371. Memorandum From Gordon Chase of the National Security Council Staff to the President’s Special Assistant for National Security Affairs (Bundy)1

SUBJECT

  • UN Financing

In the event you are interested, here are some points on the UN’s financial problems. Essentially, there are two fairly important issues at the present time—(a) repayment of the bonds and (b) the Secretary General’s efforts to get $100 million from the UN membership.

1.

The Bonds—Under present procedures, the UN budget assessment for the repayment of the bonds runs at the rate of $8.6 million per year (of which $3.8 million is owed to the U.S.). The UN is now in the fourth year of a 25-year repayment schedule.

The crux of the present problem is that the Russians and some others have been refusing to pay their share of assessments for the bonds [Page 811]on the grounds that they are a peacekeeping expense and should be paid for by voluntary contributions. We disagree; among other things, if a system of voluntary contributions is instituted, we conceivably may have trouble getting the $3 million per year which is owed to us and which we get now by simply subtracting this amount from our annual UN budget assessment. Also, a voluntary system might give us trouble with Congress, which approved the original bond purchase on the understanding that repayment would be from the regular UN budget.

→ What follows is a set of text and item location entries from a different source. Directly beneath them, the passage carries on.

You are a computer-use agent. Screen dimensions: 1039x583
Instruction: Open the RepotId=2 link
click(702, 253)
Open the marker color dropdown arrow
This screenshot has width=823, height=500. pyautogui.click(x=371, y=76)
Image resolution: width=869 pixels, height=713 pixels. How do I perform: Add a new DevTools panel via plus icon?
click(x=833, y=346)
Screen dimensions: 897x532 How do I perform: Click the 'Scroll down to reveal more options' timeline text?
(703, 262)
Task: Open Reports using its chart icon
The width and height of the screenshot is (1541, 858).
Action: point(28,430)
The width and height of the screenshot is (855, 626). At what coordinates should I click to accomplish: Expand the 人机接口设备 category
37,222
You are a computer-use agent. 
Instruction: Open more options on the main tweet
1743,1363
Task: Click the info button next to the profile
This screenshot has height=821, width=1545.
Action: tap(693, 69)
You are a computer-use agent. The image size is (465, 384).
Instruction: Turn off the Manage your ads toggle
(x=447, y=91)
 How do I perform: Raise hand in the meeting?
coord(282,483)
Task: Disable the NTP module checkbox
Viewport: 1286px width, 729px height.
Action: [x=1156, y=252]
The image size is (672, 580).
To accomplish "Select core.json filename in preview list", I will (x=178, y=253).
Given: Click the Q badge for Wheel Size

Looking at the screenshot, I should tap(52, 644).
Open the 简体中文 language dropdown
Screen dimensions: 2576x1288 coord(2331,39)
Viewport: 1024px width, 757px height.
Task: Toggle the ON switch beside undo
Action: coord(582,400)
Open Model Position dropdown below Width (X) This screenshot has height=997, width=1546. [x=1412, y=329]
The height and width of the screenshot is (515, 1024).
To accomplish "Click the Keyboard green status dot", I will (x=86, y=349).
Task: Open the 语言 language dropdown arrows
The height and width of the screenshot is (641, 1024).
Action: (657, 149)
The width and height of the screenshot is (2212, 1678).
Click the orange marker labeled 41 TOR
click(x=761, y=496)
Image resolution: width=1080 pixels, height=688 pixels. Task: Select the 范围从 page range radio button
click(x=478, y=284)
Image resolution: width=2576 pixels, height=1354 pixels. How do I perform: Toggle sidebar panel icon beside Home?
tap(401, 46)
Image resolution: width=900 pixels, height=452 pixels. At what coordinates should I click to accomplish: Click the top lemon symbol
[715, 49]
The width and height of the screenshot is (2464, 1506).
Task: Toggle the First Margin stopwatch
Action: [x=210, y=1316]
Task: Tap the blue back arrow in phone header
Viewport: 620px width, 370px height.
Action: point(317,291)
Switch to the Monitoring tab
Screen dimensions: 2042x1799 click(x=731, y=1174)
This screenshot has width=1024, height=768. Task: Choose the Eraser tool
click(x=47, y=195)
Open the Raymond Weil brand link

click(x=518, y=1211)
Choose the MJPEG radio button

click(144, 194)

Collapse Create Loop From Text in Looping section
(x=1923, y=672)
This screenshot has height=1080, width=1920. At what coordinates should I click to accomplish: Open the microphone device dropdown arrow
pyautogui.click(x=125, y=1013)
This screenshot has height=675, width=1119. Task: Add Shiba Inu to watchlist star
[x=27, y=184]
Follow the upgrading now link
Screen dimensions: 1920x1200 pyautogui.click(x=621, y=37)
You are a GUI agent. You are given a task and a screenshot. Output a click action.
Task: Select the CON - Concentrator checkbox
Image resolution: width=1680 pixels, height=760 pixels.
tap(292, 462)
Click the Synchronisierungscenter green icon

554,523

The bond problem will probably be resolved, one way or another, in Committee 5 within the next couple weeks. Present indications are that there may be an attempt to use the UN budget’s “miscellaneous income” to pay off the bonds. This is a flim-flam which would not pain us and which would provide a fig leaf for the Russians if they wanted to be forthcoming on the bonds. We don’t know yet, however, whether the Russians in fact want to be forthcoming. If they are not forthcoming, we still think we will be able to avoid the unattractive voluntary contribution system for bond repayment—e.g. at worst, we can probably continue with the present arrangement which means that we get our $3 million per year and that the Russians keep piling up a debt on bond assessments.

2.

Secretary General’s Efforts—The Secretary General has said that the UN needs roughly $100 million. About $80 million of voluntary contributions are needed to pay old bills ($5.3 million is owed to us) and to restore the UN Working Capital Fund, while $18 million of voluntary contributions and assessments are needed to pay UNEF expenses for 1965.

So far, U Thant has collected $28 million, which includes $4.5 from us for assessed UNEF expenses. The Secretary General still feels he needs about $70 million. His chances of getting this amount depend in large part on what the Russians do—i.e. if they come through with a large voluntary contribution, others may follow close behind. The Russian contribution, in turn, probably depends partly on how the bond repayment issue comes out in the GA; if the Russians are fairly satisfied, there are some indications that they are prepared to contribute as much as $15 million.

The U.S. position at this time on voluntary contributions is fairly relaxed. While we are not saying it publicly, we think that U Thant’s statistics have holes in them. Even if they are correct, the UN financial situation is not very desperate. It has been much worse in the past.

At this time, we are not thinking about giving any voluntary contributions to U Thant; we feel that we did our bit when we caved on Article 19 and that others should do their part. Only if voluntary contributions start coming in from everyone else (including the Russians) [Page 812]might we be willing to help. In this regard, one painless way of helping would be to simply waive reimbursement on the $5.3 million which is owed to us.

GC
  1. Source: Johnson Library, National Security File, Agency File, United Nations, Vol. 3. Confidential.